> **ФРАГМЕНТ ДОКУМЕНТА**
★ ★ ★ ★ ★
Для европейцев это было, возможно, утешением, но для других – страшным ударом. Выходило, что такая, например, страна, как Россия, пребывает вне истины и даже вне возможности к ней приблизиться, ибо ее история лишена и тезиса, и антитезиса, так что о синтезе не приходится и говорить. Именно в такой ситуации оказался Чаадаев – и здесь источник его философствования. Для того чтобы философствовать, ему нужно было завоевать это право, доказав, что в России возможно истинное мышление. Но Россию уже нельзя было представить «дикой» или «природной» страной на просветительско-сентиментальный манер. Нельзя было и представить ее особой страной с особой культурой, ибо это означало бы окончательно вывести ее из сферы истории Духа и присущей ему истины. И здесь Чаадаев изобретает «особый путь России». Этот путь состоит в недоступности для России никакой культуры, никакой науки и никакой философии вообще. Россия оказывается отделена от мировой культуры и от мирового развития пропастью, которую невозможно перешагнуть.
★ ★ ★ ★ ★
> **ВЫДЕРЖКА ИЗ ИСТОЧНИКА**
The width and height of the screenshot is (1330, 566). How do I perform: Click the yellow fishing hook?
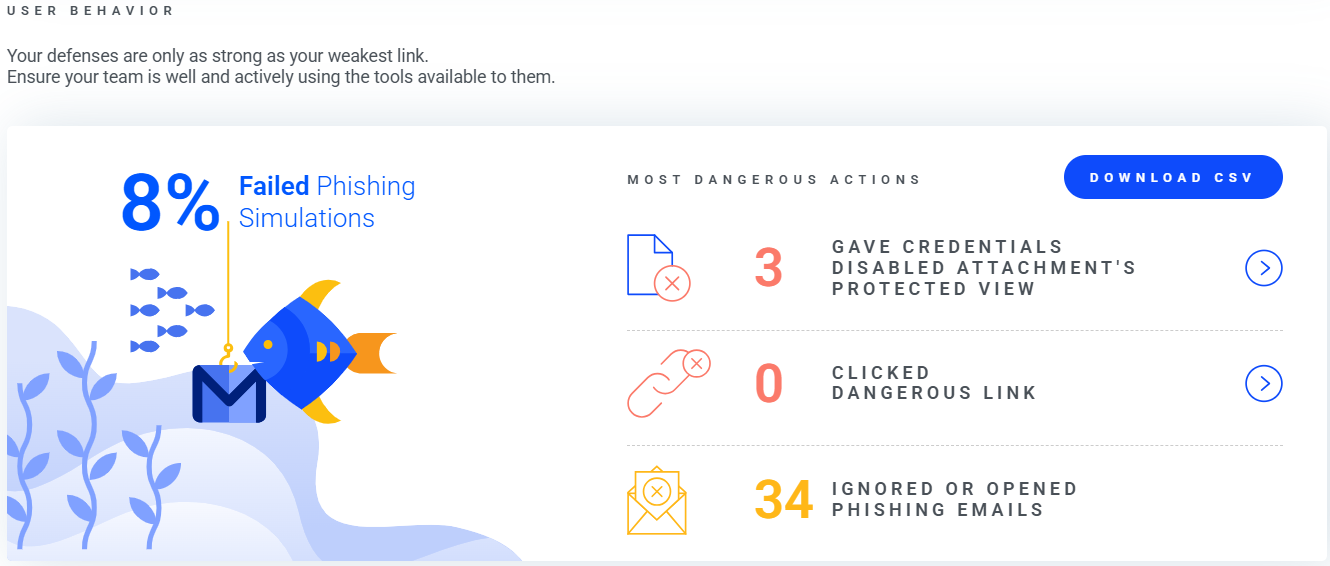click(x=229, y=357)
★ ★ ★ ★ ★
> **УСЛОВИЕ ЗАДАНИЯ**
Переведите на английский язык предложение из фрагмента документа о Чаадаеве: «Именно в такой ситуации оказался Чаадаев – и здесь источник его философствования».

> **РЕШЕНИЕ ЗАДАНИЯ**
It was precisely in such a situation that Chaadaev found himself, and here lies the source of his philosophizing.